Google Analytics, helps measure website performance.
Trello is a great project management tool and keeps communication and progress streamlined amongst teams.
Monday.com is a more intensive project management tool. It starts with a board or visually driven table and enables you to create and customize workflows for your team and keep groups, items, sub-items, and updates synced in real time.
Crazy Egg helps you optimize your website. It enables you to identify “attention hotspots” on your web pages, track ad campaign traffic on your site, and understand if customers are clicking where you want them to. You can even make sure your “buy now” buttons are in the best place. It also offers recordings, A/B testing, and more to help ensure your website is offering the best user experience and the best return.
5. Account for existing resources
Decide what you already have in your arsenal that can help you create your strategy. To streamline this process, think of your assets in three categories — paid, owned, and earned media.
Paid media means any channel you spend money on to attract your target audience. Twitter, Facebook, and LinkedIn offer paid media options that boost your exposure.
Owned media is any of the media you create — blog posts, ebooks, images, and infographics that you have created are examples of owned media.
Earned media is another way to say user-generated content. Shares on social media, tweets about your business, and photos posted on Instagram mentioning your company are all examples of earned media.
Gather your materials in these areas and consolidate them all in a single vehicle so you’ll have a clear vision of what you have and how you can integrate the three channels together to maximize your strategy.
For example, if you already have a blog that publishes content in your niche (owned media), you might consider promoting your blog posts on Twitter (paid media), which customers might then re-tweet (earned media). Ultimately, this helps create a better, more well-rounded strategy.

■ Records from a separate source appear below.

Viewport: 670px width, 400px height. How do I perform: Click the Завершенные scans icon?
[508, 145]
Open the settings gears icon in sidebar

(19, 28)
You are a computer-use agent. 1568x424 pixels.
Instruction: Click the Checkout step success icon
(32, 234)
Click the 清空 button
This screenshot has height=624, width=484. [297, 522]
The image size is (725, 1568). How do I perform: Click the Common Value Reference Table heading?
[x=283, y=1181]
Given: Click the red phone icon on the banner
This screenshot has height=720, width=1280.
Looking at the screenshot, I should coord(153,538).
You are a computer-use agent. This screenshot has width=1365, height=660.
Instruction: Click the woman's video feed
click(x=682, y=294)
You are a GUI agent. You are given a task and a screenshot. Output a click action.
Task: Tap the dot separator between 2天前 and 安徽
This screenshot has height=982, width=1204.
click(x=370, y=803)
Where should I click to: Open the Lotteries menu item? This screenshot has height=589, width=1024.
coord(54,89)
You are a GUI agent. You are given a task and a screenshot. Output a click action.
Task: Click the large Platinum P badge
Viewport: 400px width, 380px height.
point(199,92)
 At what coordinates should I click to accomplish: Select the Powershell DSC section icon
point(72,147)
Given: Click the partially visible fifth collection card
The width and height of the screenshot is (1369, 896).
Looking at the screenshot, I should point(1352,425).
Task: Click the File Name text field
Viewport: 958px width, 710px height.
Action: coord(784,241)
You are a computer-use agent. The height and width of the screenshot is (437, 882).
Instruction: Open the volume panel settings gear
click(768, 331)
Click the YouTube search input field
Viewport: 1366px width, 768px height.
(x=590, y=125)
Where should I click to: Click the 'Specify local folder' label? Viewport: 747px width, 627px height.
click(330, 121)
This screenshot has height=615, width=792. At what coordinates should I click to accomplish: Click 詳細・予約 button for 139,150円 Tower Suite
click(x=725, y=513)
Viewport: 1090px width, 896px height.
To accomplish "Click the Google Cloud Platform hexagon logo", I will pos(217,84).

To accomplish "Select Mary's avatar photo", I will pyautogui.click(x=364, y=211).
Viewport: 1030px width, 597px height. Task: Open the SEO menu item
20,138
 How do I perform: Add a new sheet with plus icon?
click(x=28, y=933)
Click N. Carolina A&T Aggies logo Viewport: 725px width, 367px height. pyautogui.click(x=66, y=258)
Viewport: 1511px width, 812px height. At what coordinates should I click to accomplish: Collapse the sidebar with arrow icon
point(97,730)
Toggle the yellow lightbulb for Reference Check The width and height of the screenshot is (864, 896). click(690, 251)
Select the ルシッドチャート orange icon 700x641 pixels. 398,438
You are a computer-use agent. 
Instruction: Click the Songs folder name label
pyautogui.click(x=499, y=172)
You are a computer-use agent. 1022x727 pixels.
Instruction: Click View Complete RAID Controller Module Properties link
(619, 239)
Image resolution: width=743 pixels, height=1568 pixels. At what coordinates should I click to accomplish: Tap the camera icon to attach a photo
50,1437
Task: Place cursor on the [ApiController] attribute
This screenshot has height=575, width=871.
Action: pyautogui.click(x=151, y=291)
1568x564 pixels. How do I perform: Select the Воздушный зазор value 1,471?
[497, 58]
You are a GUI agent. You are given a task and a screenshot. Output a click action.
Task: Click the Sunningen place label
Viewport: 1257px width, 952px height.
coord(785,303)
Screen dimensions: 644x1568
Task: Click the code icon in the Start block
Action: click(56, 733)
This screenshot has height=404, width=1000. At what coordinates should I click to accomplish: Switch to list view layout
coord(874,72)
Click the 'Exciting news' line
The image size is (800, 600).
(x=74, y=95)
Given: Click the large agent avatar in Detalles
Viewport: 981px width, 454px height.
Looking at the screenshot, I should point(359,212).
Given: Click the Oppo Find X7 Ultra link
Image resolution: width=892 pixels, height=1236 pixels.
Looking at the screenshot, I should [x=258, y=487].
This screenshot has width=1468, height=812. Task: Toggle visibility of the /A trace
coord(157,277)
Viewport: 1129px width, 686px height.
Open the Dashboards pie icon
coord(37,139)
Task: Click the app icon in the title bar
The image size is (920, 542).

If you have resources that don’t fit into your goals, set them aside. This is a great time to clean house or identify gaps in your materials.
6. Audit and plan media campaigns.
Now that you’ve identified the assets in your arsenal, you must decide which content is going to help you. A good starting point is to focus on your owned media and marketing goals. For instance, will updating the call to action in your newsletter help you to increase RSVPs to your webinar?
Next, look at your customer personas. Let’s say you work for a video editing software company. If one of your persona’s challenges is adding clean sound effects to their videos but you don’t have any content that reflects that, make a 15-second demo video for Instagram to show how great your product is at solving that challenge.
Finally, create a content creation plan. What are you posting and where, when, why, and for whom? The plan should include the title, goals, format, and channel for each piece of content. Be sure to include which challenge it’s solving for your customer persona.
Hubspot also offers a free Content Strategy Course, which consists of 6 lessons and 25 videos (3 hours of content).
7. Bring it to fruition
At this point, your market research and planning should help you visualize how your strategy will be executed.
The final step is to bring that all together — to put actions into your planning and map out the steps you need to take to execute your campaign. In other words, define your strategy.
A standard strategy document is 12 months (but it is a living document that can change and will change). This structured timeline should be the foundation for your strategic marketing efforts.
For example, let’s go back to the video software company.
Maybe in January, you will launch a software update that improves the exportation process for users. In April, you want to publish an ebook that explains editing terms to your customer personas, and in September, you plan to launch an integration with other software.
Your strategy will be unique to your business.
(1) If you feel like you’re at a place where a marketing strategy would benefit you, start working through these steps. If not, just read through this module and make notes of what you’d like to come back to when the time is right.